Single by Yes

from the album 90125
- Released: February 1984 (US) 5 March 1984 (UK)
- Recorded: 1983
- Genre: New wave; funk; electronic rock;
- Length: 4:14
- Label: Atco
- Songwriters: Trevor Rabin; Chris Squire; Trevor Horn;
- Producer: Trevor Horn

Yes singles chronology
| "Owner of a Lonely Heart" (1983) | "Leave It" (1984) | "It Can Happen" (1984) |

Music video
- "Leave It" on YouTube

= Leave It =

"Leave It" is a song by English rock band Yes. It appears on their 1983 album, 90125, and released as its second single, following "Owner of a Lonely Heart".

The song peaked at number 24 on the Billboard Hot 100 and number 3 on the Top Album Rock Tracks chart. In the UK, the song rose to number 56 in late March 1984, in a run of five weeks on the chart.

The song is the second track on the album's second side, with the instrumental song "Cinema" serving as a form of prelude.

==Release==
The 12-inch single release (ATCO 0-96964) featured an extended "Hello, Goodbye" remix by Trevor Horn (9:30) as the A-side, with the B-side consisting of the 7-inch single remix (3:52) and the A Capella remix (3:19). The 7-inch single includes the two B-side tracks of the 12".

There were repeated single-issues, most backed with remixes of the song or an a cappella version. The original version was occasionally placed as the B-side of "Owner of a Lonely Heart", and on another instance, the original version was found on a 12-inch single with another A-side track, "City of Love". The song has the distinction of being the only track from 90125 virtually unaltered, in terms of writing, from the version recorded by Squire, Rabin, White and Kaye before Jon Anderson rejoined and, by the same token, one of only two tracks on the album whose credits do not include Anderson.

==Reception==
"Leave It" has been described as the band's "funkiest" song, "riding out a nimble bass groove, ping-ponging choral vocals, and Graham Preskett's unexpected violin flourishes." Also notable, according to Stuart Chambers, are the use of sampled drum sounds, the "chorale effect’’, taken by Anderson, to a "higher plateau" and the importance of Horn’s production.

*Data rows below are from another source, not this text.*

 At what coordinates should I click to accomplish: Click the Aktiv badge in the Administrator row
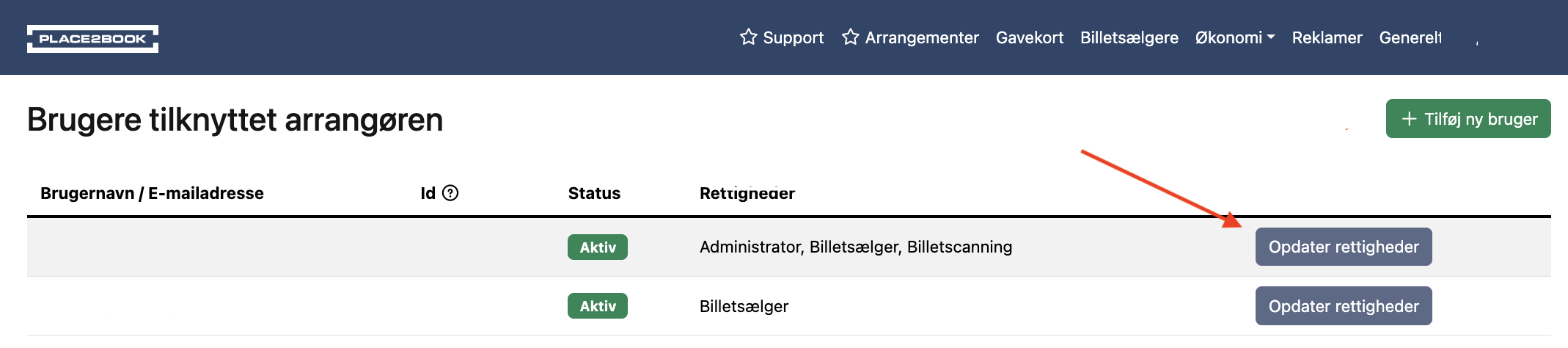point(597,247)
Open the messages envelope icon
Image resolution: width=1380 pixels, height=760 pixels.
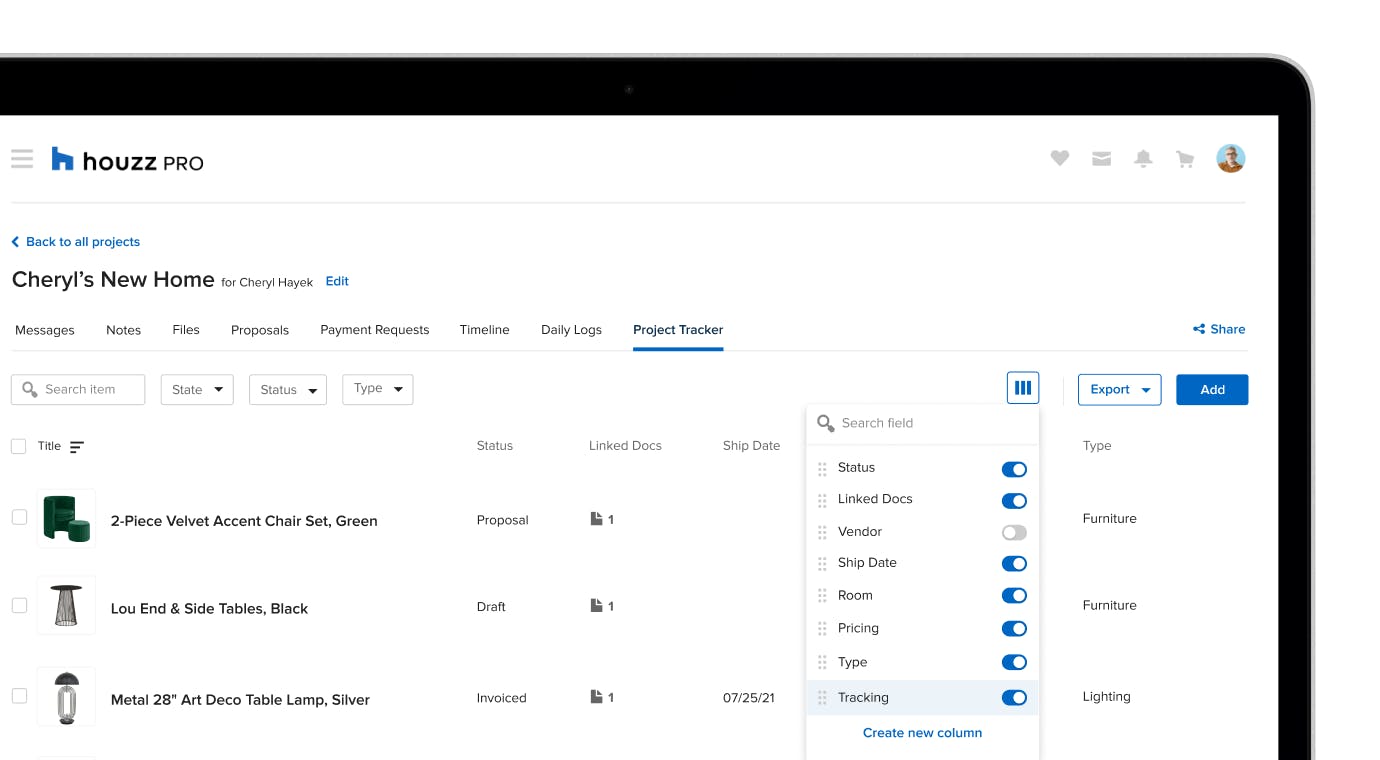[1101, 159]
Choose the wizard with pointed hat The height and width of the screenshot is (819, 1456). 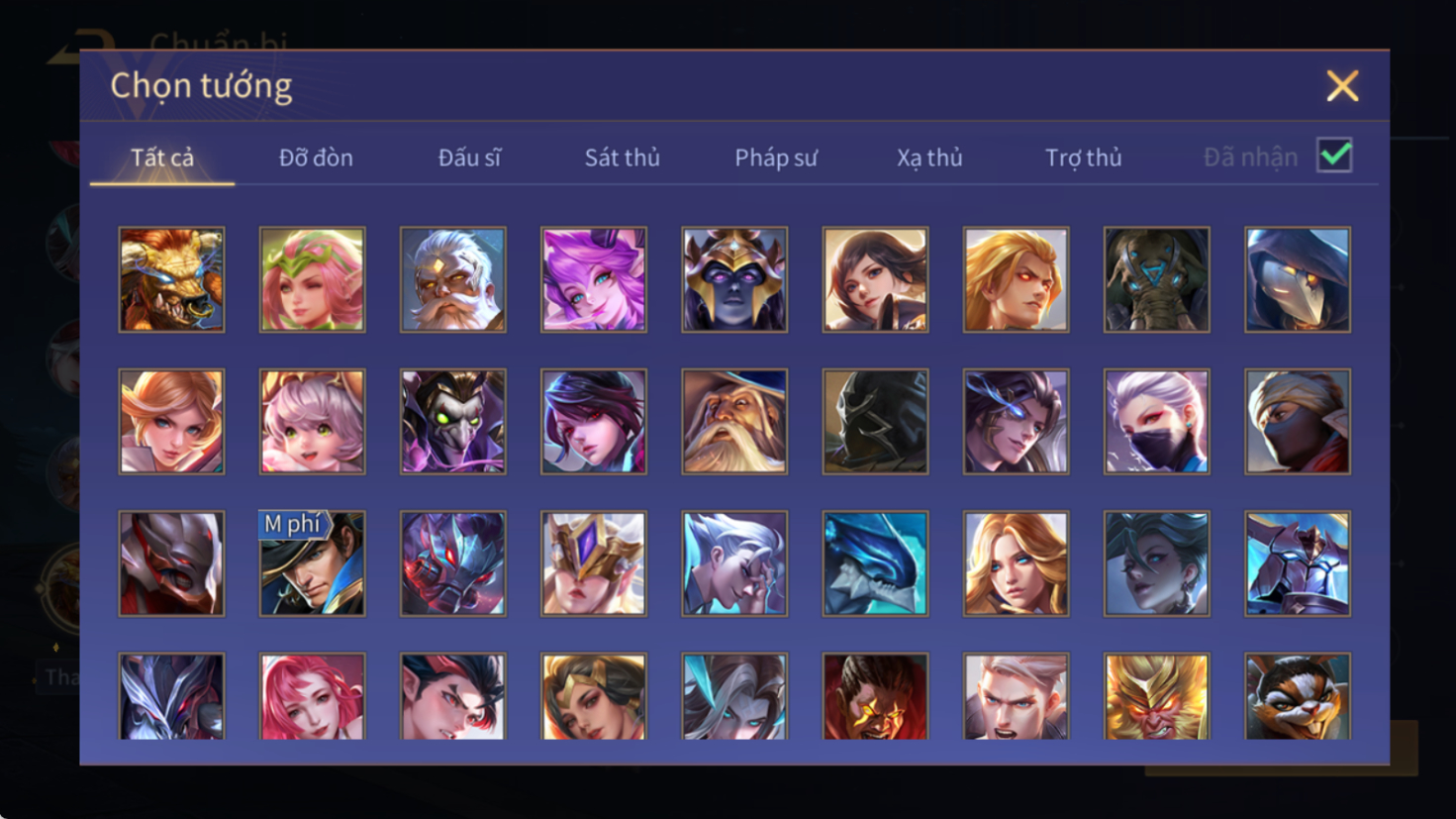[734, 422]
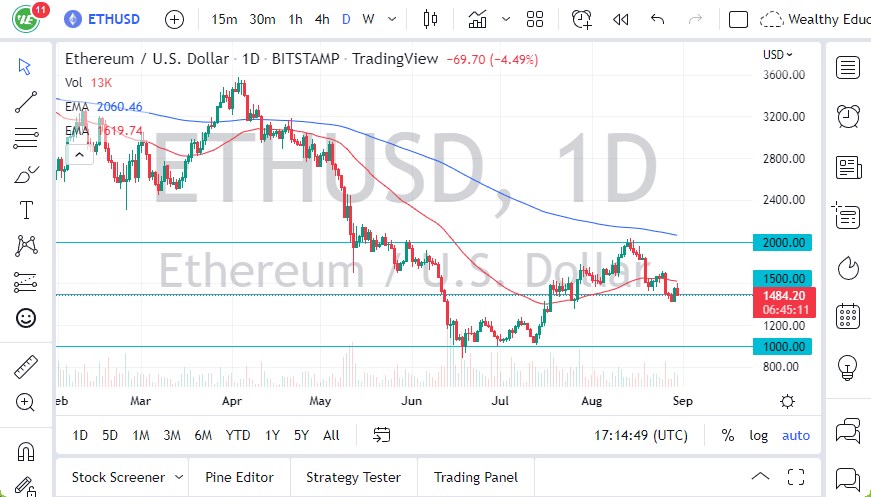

Cash Box described "Leave It" as having "a rather unnerving mixture of urgent, albeit contradictory, elements" and said that it starts with "a rich studio chorale intro" and has a "real tasty Vanilla Funk groove."

==Music video==
The music video (directed by Godley and Creme) depicts the band members standing in a line and dressed in black business suits as their images go through video-created abstract effects. It was one of the first music videos to utilize computer-generated imagery. Eighteen different variations of the video were made (the first one, for instance, simply had the band upside-down, but motionless for the whole song, while the seventh one was just the first one but with only Jon Anderson), with the eleventh one chosen as the "standard" version, and has remained the "official" video. A half-hour documentary on the making of the video was broadcast on MTV in 1984. Also, a marathon showing all eighteen videos, one after the other, was also shown on MTV.

== Personnel ==
===Yes===
- Jon Anderson – co-lead vocals
- Chris Squire – bass guitar, backing vocals
- Trevor Rabin – co-lead vocals, electric and acoustic guitars, keyboards, backing vocals
- Alan White – drums, percussion, Fairlight CMI, backing vocals
- Tony Kaye – keyboards
===Additional Personnel===
- Trevor Horn – backing vocals
- Graham Preskett – violin
===Production===
- Trevor Horn – producer
- J. J. Jeczalik – programming
- Dave Lawson – programming
- Gary Langan – engineer
- Steve Lipson – engineer
- Garry Mouat of Assorted Images – single packaging

==Charts==

| Chart (1984) | Peak position |
|---|---|
| UK Singles (OCC) | 56 |
| US Billboard Hot 100 | 24 |
| US Mainstream Rock (Billboard) | 3 |

==Live performances==
"Leave It" appeared in a similar manner on the 9012Live tour as it had on the album; it was the second song performed each night, with "Cinema" serving as the intro. The song was performed on all 113 shows of the 9012Live tour, but has never been performed by the band since.